Despite
a century of research, memory storage in the brain has remained
mysterious. Evidence points to synaptic connection strengths among brain
neurons, but synaptic components are short-lived and yet memories can
last lifetimes. This suggests synaptic information is encoded and
hard-wired at a deeper, finer-grained molecular scale.

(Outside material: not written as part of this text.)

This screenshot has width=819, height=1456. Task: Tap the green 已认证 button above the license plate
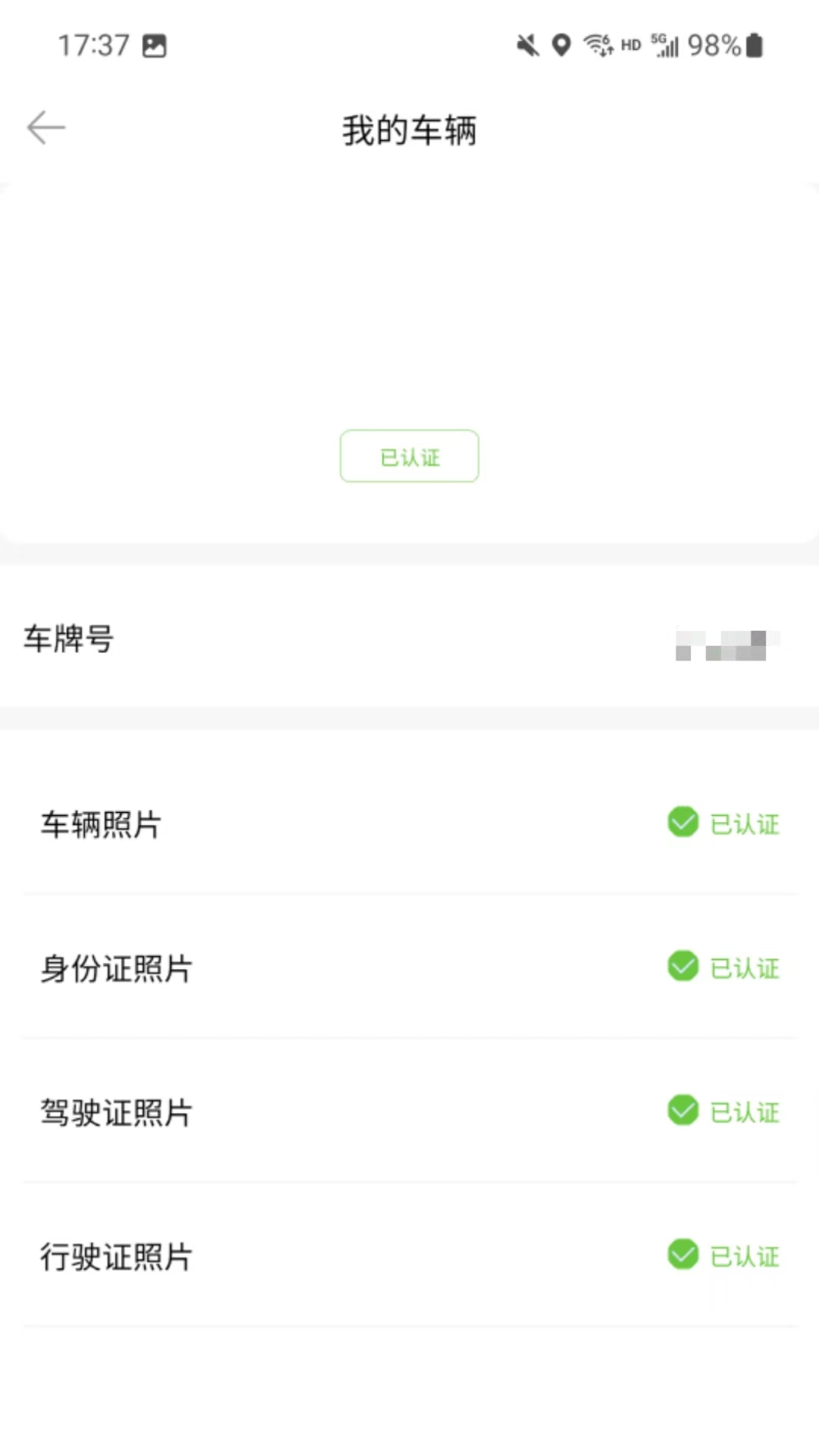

In a paper in the March 8 issue of the PLoS Computational Biology, University of Arizona anesthesiologist Stuart Hameroff, MD,
and physicists Travis Craddock and Jack Tuszynski of the University of
Alberta demonstrate a plausible mechanism for encoding synaptic memory
in microtubules, major components of the structural cytoskeleton within
neurons.
Microtubules are cylindrical hexagonal lattice polymers of the protein
tubulin, comprising 15% of total brain protein. Microtubules
define neuronal architecture, regulate synapses, and are suggested to
process information via interactive bit-like states of tubulin. But any
semblance of a common code connecting microtubules to synaptic activity
has been missing. Until now.
The standard experimental model for neuronal memory is long term
potentiation (LTP) in which brief pre-synaptic excitation results in
prolonged post-synaptic sensitivity. An essential player in LTP is the
hexagonal enzyme calcium/calmodulin-dependent protein kinase II
(CaMKII). Upon pre-synaptic excitation, calcium ions entering
post-synaptic neurons cause the snowflake-shaped CaMKII to transform,
extending sets of 6 leg-like kinase domains above and below a central
domain, the activated CaMKII resembling a double-sided insect. Each
kinase domain can phosphorylate a substrate, and thus encode one bit of
synaptic information. Ordered arrays of bits are termed bytes, and 6
kinase domains on one side of each CaMKII can thus phosphorylate and
encode calcium-mediated synaptic inputs as 6-bit bytes. But where is the
intra-neuronal substrate for memory encoding by CaMKII phosphorylation?
Enter microtubules.
Using molecular modeling, Craddock et al reveal a perfect match among
spatial dimensions, geometry and electrostatic binding of the
insect-like CaMKII, and hexagonal lattices of tubulin proteins in
microtubules. They show how CaMKII kinase domains can collectively bind
and phosphorylate 6-bit bytes, resulting in hexagonally-based patterns
of phosphorylated tubulins in microtubules (Figure). They calculate
enormous information capacity at low energy cost, and show how patterns
of phosphorylated tubulins in microtubules can not only store memory,
but control neuronal functions by triggering axonal firings, regulating
synapses, and traversing scale.
Microtubules
and CaMKII are ubiquitous in eukaryotic biology, extremely rich in
brain neurons, and capable of connecting membrane and cytoskeletal
levels of information processing. Decoding and stimulating microtubules
could enable therapeutic intervention in a host of pathological
processes, for example Alzheimer’s disease in which microtubule
disruption plays a key role, and brain injury in which microtubule
activities can repair neurons and synapses.
Dr.
Hameroff, senior author on the study, said: “Many neuroscience papers
conclude by claiming their findings may help understand how the brain
works, and treat Alzheimer’s, brain injury and various neurological and
psychiatric disorders. This study may actually do that.”